Building A Good Relationship
Investigators can achieve significant success in interrogations by ensuring that the individual remains the central focus in interrogations, surpassing even the interrogation plan, the themes and arguments, the environment considerations, or any other component. Individuals often confess for no other reason than their respect for and trust in their interrogators. Therefore, investigators must build a good relationship with the individual.
Allowing Enough Time
Investigators must remember that successful interrogations require a certain amount of time to complete. Some admissions and confessions come quickly, but most do not. Generally, the chances of obtaining a confession increase 25 % for every hour (up to 4 hours) of interrogation. Investigators spend up to the first hour of the session learning about the individual, building rapport, obtaining background information, and discussing the crimes. Stopping after 30 minutes or an hour of interrogation dooms investigators to a 75% interrogation failure rate. Such a complicated process requires ample time to conclude successfully.
Acquiring Adequate Training
Interview and Interrogation training greatly increases the probability of success. Formal interview and interrogation courses have earned the respect of Correctional Administrators as valuable training experience. Furthermore, a few years of on-the-job interviewing experience provides correctional officers with a use full background before attending formal classroom training.

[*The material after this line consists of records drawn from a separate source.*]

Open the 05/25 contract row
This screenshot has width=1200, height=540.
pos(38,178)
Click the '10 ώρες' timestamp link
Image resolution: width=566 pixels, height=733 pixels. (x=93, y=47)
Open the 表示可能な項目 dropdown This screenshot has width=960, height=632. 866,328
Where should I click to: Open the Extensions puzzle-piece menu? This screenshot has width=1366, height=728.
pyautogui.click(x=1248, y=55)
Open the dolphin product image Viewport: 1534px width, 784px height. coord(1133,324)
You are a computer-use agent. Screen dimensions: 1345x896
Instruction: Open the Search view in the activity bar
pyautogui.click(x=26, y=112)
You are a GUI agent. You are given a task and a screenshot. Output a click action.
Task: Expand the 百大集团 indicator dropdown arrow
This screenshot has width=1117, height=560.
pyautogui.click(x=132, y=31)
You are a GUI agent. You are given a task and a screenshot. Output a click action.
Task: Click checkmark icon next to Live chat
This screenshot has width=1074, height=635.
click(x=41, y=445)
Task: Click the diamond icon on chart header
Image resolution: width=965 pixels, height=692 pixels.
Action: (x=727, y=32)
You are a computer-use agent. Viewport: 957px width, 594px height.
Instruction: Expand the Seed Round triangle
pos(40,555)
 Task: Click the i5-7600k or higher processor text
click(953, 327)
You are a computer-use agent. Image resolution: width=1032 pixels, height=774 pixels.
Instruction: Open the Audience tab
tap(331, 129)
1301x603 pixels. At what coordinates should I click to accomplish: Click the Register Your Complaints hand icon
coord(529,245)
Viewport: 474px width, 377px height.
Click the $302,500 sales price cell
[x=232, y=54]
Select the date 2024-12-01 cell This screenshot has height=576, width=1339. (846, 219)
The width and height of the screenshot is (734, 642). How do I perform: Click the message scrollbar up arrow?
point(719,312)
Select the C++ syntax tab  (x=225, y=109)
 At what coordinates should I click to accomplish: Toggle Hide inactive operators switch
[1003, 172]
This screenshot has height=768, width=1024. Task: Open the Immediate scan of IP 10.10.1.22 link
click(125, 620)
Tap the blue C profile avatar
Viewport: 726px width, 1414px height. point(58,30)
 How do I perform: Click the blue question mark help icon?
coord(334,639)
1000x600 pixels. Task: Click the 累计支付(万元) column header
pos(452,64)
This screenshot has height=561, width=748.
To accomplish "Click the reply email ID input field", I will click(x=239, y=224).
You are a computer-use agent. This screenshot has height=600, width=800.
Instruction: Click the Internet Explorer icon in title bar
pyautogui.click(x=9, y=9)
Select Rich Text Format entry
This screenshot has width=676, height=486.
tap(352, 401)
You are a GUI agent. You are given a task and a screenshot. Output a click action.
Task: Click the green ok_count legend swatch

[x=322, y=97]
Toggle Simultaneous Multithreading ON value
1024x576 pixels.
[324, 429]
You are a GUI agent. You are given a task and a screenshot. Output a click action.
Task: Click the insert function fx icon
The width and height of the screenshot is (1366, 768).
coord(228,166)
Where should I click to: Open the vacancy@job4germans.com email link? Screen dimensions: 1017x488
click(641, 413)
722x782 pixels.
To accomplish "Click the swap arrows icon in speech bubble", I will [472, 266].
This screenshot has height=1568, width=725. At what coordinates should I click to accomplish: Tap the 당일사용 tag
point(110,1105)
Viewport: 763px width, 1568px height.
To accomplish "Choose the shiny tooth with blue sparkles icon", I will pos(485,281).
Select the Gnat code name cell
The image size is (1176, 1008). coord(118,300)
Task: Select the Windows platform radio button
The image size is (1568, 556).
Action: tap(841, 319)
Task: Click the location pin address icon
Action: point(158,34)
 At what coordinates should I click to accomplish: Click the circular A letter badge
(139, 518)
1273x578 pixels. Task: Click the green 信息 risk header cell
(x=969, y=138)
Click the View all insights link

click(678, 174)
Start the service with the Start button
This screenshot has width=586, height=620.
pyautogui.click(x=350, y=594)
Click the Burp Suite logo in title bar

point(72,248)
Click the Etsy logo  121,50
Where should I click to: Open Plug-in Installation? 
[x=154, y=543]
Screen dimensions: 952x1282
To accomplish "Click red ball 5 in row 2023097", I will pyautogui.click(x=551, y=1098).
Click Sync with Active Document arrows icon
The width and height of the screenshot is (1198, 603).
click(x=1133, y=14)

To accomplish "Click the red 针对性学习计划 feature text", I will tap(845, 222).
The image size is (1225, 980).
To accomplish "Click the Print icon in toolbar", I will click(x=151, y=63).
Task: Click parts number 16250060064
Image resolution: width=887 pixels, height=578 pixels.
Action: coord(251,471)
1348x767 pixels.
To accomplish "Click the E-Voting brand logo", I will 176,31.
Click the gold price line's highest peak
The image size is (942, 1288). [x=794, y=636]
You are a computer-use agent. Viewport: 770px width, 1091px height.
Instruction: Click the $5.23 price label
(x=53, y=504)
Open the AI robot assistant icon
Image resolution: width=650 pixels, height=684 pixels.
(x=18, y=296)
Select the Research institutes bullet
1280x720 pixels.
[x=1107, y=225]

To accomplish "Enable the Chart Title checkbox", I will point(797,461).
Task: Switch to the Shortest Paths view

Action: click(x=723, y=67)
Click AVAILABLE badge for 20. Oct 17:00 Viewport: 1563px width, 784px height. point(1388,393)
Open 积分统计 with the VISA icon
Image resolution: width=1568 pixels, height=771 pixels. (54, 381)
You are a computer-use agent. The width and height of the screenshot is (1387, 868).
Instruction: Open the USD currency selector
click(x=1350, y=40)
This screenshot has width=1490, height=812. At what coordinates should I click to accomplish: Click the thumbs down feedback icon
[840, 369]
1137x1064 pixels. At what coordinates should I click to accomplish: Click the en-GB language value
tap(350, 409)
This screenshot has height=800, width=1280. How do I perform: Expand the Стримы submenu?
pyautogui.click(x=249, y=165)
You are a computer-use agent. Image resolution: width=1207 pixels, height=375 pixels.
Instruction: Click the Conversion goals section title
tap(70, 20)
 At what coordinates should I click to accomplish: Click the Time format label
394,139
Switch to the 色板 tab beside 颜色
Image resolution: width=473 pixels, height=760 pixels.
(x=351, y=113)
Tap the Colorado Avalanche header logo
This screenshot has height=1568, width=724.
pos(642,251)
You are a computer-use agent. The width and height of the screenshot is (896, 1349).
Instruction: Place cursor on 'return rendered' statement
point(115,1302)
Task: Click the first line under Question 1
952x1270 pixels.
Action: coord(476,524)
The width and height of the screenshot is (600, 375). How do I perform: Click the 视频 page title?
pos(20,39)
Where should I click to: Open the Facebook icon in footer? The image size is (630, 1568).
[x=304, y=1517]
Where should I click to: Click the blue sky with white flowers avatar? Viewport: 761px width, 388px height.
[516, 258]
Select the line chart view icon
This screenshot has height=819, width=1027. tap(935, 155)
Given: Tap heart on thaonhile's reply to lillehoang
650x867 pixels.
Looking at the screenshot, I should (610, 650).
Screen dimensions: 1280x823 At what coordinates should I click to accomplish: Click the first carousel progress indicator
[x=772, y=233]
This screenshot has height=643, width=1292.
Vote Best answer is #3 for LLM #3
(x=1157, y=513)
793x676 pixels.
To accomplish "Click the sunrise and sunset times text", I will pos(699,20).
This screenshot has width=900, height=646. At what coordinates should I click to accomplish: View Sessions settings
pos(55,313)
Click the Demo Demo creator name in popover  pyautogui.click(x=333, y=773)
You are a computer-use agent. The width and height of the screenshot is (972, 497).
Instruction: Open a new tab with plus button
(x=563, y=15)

Knowing Some Interviews And Interrogations Will Fail
Remember, no investigator can succeed in every interrogation. At least 10% of individuals will not confess, regardless of the investigators talent or hard work. Professional, hard-core criminals fall into this category of interrogation failures. These offenders are often repeat offenders and know the criminal justice system well. In any case, investigators should not become discouraged if their best efforts do not yield productive results with these types of criminals.
Interrogations and Interviews fail for any number of reasons. Preparing adequately, understanding the interrogation process, and appreciating the individual needs and values remain paramount in achieving successful interrogations. All of these elements need constant attention for investigators to acquire the information critical to successfully resolve their cases. With adequate training, increased awareness, and established plans, officers can become successful interrogators and interviewers and effectively reduce the number of unsolved crimes that plaque the institution.